Entonces nada. No vengo a proponer soluciones que no tengo y tampoco encuentro en bibliografía o googleografía alguna. Es un problema complejo que tiene más visos de resolverse por decantación en el tiempo que por caprichos o políticas de turno aplicadas por falsas urgencias o por motivaciones non sanctas.
En su libro “Posverdad y otros enigmas”, Maurizio Ferraris plantea que “el fact cheking (verificación de contenidos publicados) resulta insuficiente o incluso contraproducente, porque lo desmentido multiplica el error, al no tener en cuenta nuestra inclinación a creer que es fiable aquello que confirma nuestras creencias”.
Así lo confirma un estudio del Massachusetts Institute of Technology (MIT) publicado en 2018, según el cual la desinformación se propaga mucho más rápido que las informaciones que la desmienten: las “fake news” tienen un 70% más de probabilidades de ser compartidas y de convertirse en fenómenos virales que la información real.
“Impermeable a cualquier desmentido y tan persuadido de su propia verdad cuanto más fuertes sean los propios desmentidos, el postruista (el sujeto de la posverdad) verá en las voces disidentes una maniobra organizada por poderes fuertes o aristocracias intelectuales”, sentencia el filósofo italiano. Así, cuanto más se “lucha” contra la “pavada”, más se refuerza, porque cada desmentido la reactiva al interior de su “núcleo duro”.
Así que tal vez lo mejor sea tratar de seguir haciendo el mejor periodismo posible para la mayor cantidad de gente posible y dejar que la desinformación se vaya ahogando en sus propios nichos minoritarios, como de hecho se hizo durante los dos siglos anteriores, donde nos creíamos importantes pero no decisivos.
Los cinco pilares de la “infoxicación”
Así como Donald Trump no es el adalid de la posverdad, sino su más caracterizado exponente, las redes sociales no crearon las “fake news” ni la “infodemia”, pero sí las convirtieron en un problema central. Maurizio Ferraris da cinco pistas de por qué:
1. Viralidad:
Lo cuantitativo se transforma en cualitativo (el número de lecturas, reacciones o compartidos es lo que da valor a una publicación, mucho más que su contenido).
2. Persistencia:
El periódico del día anterior era el símbolo de lo efímero; ahora los documentos flotan en la web sin fecha ni contexto.
3. Mistificación:
Es facilísimo crearse identidades ficticias que gozan de libre ciudadanía sobre todo en la información, mientras que antes el anonimato desacreditaba una noticia y la creación de falsas identidades se solía enfrentar a dificultades técnicas y sanciones jurídicas.
4. Fragmentación:
Se pasó de una fuente que llega a muchísimos destinatarios a una fragmentación.

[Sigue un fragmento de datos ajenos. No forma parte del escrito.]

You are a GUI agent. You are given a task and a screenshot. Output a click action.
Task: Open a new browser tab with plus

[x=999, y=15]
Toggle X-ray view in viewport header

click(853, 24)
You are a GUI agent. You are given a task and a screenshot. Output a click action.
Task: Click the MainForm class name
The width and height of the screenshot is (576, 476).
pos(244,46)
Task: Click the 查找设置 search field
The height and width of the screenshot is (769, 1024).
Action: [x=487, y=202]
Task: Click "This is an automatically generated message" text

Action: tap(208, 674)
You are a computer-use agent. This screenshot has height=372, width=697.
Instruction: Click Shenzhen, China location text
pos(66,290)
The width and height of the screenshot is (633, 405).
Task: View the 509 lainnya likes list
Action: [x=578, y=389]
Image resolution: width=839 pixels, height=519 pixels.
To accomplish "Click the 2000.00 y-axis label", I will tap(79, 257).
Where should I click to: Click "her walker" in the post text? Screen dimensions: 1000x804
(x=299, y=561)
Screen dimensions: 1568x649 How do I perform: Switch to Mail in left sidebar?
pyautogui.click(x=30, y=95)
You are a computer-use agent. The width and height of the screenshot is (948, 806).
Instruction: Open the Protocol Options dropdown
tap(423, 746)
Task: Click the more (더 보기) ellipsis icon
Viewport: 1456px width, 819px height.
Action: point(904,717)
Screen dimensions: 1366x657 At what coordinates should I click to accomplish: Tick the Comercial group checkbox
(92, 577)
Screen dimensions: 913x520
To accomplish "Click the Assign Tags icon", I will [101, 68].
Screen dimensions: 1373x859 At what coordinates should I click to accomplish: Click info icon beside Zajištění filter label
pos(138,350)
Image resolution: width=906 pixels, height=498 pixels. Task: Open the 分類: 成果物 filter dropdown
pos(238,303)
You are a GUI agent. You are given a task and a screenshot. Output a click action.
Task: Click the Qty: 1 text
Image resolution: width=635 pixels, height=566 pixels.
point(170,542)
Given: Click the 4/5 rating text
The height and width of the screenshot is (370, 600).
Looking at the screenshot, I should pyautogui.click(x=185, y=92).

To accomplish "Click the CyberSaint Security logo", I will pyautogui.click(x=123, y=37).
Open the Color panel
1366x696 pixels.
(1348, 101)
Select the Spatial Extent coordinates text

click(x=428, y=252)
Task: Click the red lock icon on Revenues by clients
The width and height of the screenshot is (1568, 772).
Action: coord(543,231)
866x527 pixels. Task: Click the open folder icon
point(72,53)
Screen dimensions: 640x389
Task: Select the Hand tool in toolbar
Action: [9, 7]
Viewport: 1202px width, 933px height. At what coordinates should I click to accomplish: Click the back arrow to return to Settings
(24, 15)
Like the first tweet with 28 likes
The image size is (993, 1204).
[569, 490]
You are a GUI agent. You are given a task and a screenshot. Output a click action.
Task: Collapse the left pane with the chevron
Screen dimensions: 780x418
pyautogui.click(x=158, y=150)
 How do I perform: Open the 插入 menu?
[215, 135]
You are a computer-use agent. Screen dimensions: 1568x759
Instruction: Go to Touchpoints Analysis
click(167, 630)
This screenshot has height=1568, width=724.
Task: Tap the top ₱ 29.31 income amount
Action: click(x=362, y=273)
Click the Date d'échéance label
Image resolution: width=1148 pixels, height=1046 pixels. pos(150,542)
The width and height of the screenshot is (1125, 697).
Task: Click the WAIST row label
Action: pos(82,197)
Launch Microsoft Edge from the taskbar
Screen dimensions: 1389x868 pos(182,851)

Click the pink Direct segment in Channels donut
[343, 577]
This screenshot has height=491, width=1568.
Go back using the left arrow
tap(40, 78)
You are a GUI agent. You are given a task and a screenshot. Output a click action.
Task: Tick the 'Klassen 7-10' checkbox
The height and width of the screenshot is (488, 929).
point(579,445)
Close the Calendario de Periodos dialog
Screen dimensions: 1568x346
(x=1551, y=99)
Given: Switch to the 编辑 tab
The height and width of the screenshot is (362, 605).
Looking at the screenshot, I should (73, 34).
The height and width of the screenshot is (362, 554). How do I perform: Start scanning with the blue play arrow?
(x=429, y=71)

Así, a través del filtro de los algoritmos, surgen fuentes personalizadas que dicen aquello que los usuarios quieren que se les diga, contribuyendo así a la producción de verdades alternativas y de cámaras de resonancia.
5. Opacidad o “niebla contextual”:
Es difícil constatar la autoridad y la responsabilidad. La web se convierte así en el reino del “se dice” y la comunidad de la comunicación se vuelve una comunidad de la desinformación. Las creencias se atomizan y se vuelven identitarias: enunciar una verdad no significa el reconocimiento de una situación, sino la afirmación de la propia identidad de millones de personas convencidas cada una de ellas de tener razón.